## Sezione di testo
Un edificio dismesso. 4500 metri quadrati di superficie. Dieci piani di pareti vuote. Cento writers provenienti da tutto il mondo. Nessun vincolo tematico o formale. Ogni tipo di strumento e colore a disposizione. Ed è subito arte.
Un concentrato di vitalità e creatività prima di essere demolito. È la nuova, breve vita di un palazzo nel <13esimo arrondissement di Parigi, tra la Bibliothèque Nationale de France e la nuova Cité de la Mode et du Design, al numero 5 di rue Fultonil. La costruzione, di classica architettura anni ’50, oggi ribattezzata La Tour Paris 13, è stata completamente trasformata dalle opere di artisti di sedici nazionalità diverse, che hanno contribuito a creare quella che ora è considerata una delle più grandi mostre temporanee di street art mai realizzate.
La colata arancione che ricopre le facciate della struttura cattura subito l’occhio del passante che si ritrova immerso in un museo a cielo aperto fatto di graffiti, stencil, fumetti, disegni, volti, colori, labirinti geometrici. Un’opera d’arte destinata a scomparire. Un progetto visivo e sonoro, multiforme e ambizioso che sarà accessibile gratuitamente fino al 31 ottobre, anche virtualmente, sul sito web del progetto e un’applicazione dedicata, dove è possibile vedere all’opera gli artisti attraverso foto, testi, video e registrazioni sonore. Dal primo novembre saranno chiusi i cancelli per consentire la demolizione. Solo apparente però, perché per dieci giorni sarà ancora possibile accedere al sito internet da cui gli utenti potranno salvare con un click le loro opere preferite, che continueranno a comparire on line dall’11 novembre e su Twitter grazie all’hashtag #tourparis13, unica e ultima testimonianza di questa “Babele” artistica. Poi arriveranno le ruspe.
Un sogno artistico in cui il fondatore e direttore della Galerie Itinerrance e coordinatore del progetto, Mehdi Ben Cheikh, ha fortemente creduto pur senza alcun finanziamento e con il solo supporto del sindaco dell’arrondissement, convinto che le aree urbane abbandonate possano essere ripensate e rivitalizzate attraverso la creatività e che, riunendo il meglio della street art nel cuore della Ville Lumière, la città francese “possa ritornare ad essere la capitale dell’avanguardia, come era prima della seconda guerra mondiale”. Recenti ricerche urbanistiche hanno, infatti, identificato questi “spazi bianchi“, ovvero zone temporaneamente in disuso, come un potenziale strumento di crescita culturale, sociale ed economica per la città contemporanea. L’idea si inscrive così in un progetto di più ampio respiro che mira al recupero e alla trasformazione di questa parte di Parigi in un museo a cielo aperto della street art, invitando street artist internazionali, come Obey, Inti, C215 o Vhils a dipingere o a realizzare degli interventi sulle facciate di palazzi.

## Voci elencate
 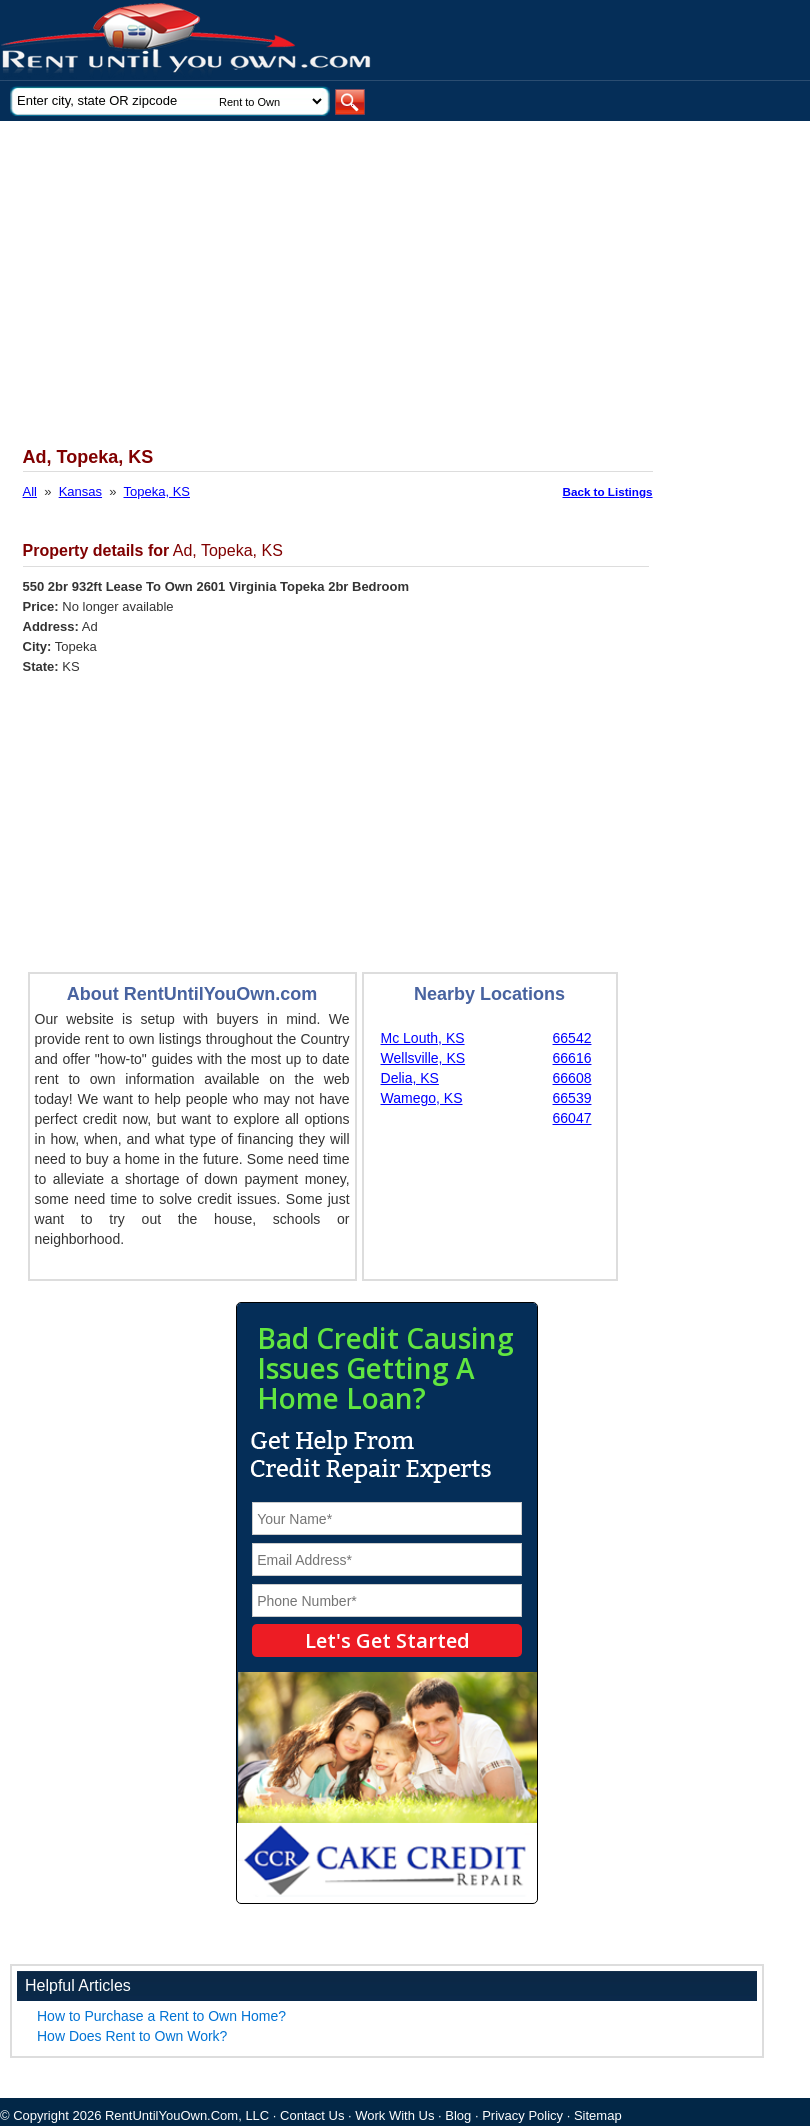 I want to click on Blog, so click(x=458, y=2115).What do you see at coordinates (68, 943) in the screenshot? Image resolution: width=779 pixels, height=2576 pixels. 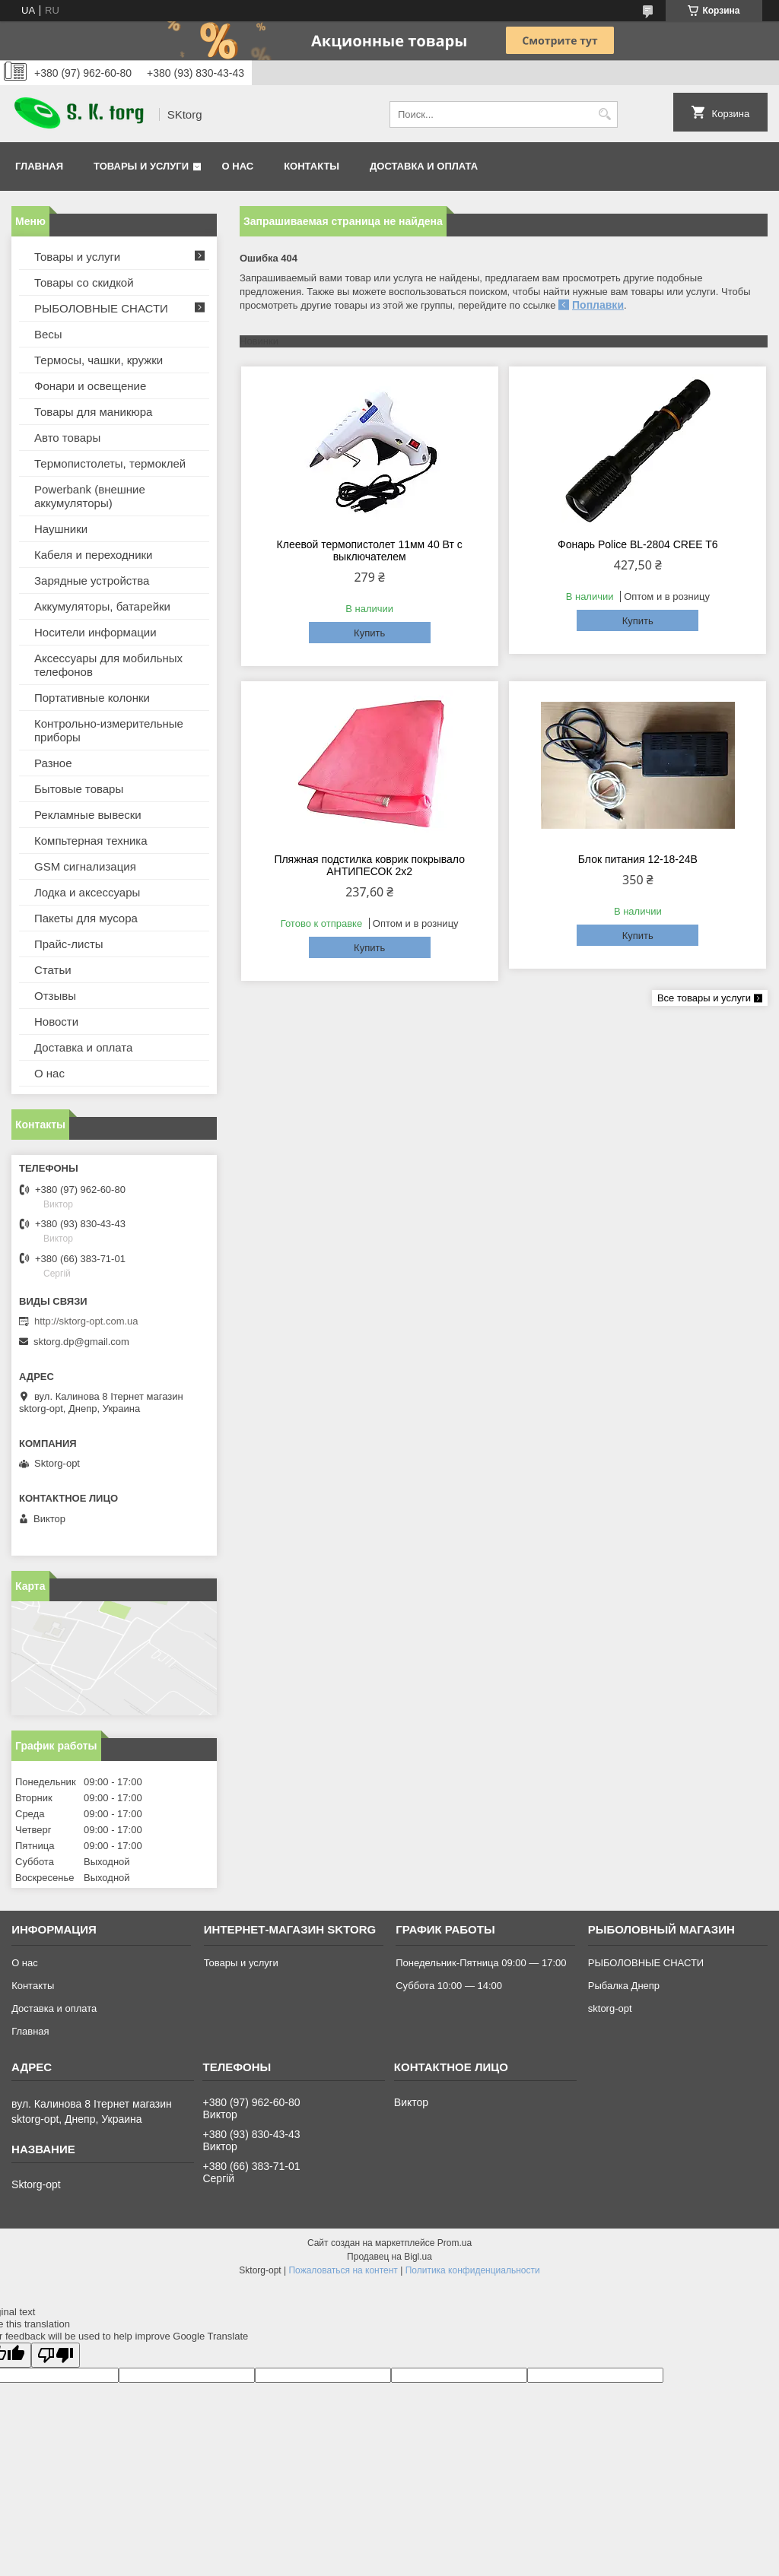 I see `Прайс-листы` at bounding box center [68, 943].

* * *

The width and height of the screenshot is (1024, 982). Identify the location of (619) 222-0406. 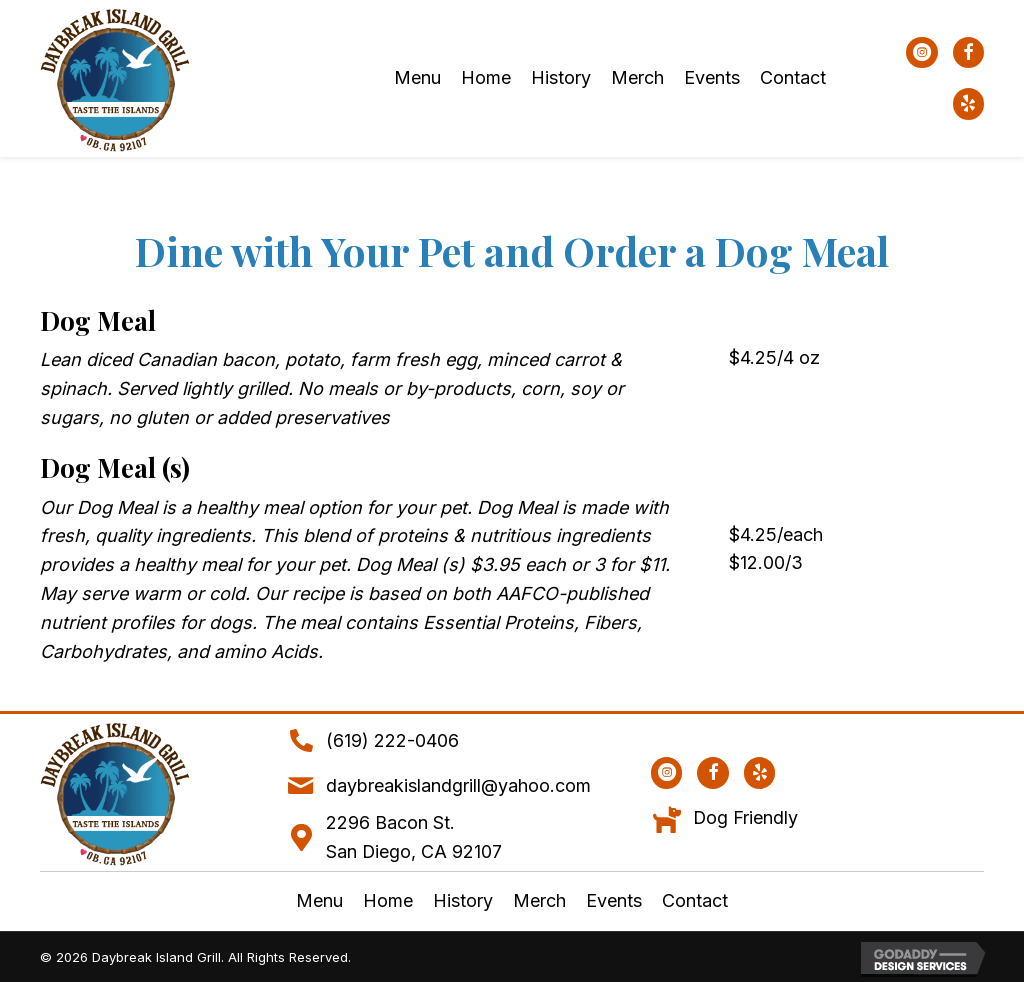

## Obiettivo
Secondo il testo su La Tour Paris 13, fino a quale data la mostra resta accessibile gratuitamente?

## Risposta
Fino al 31 ottobre.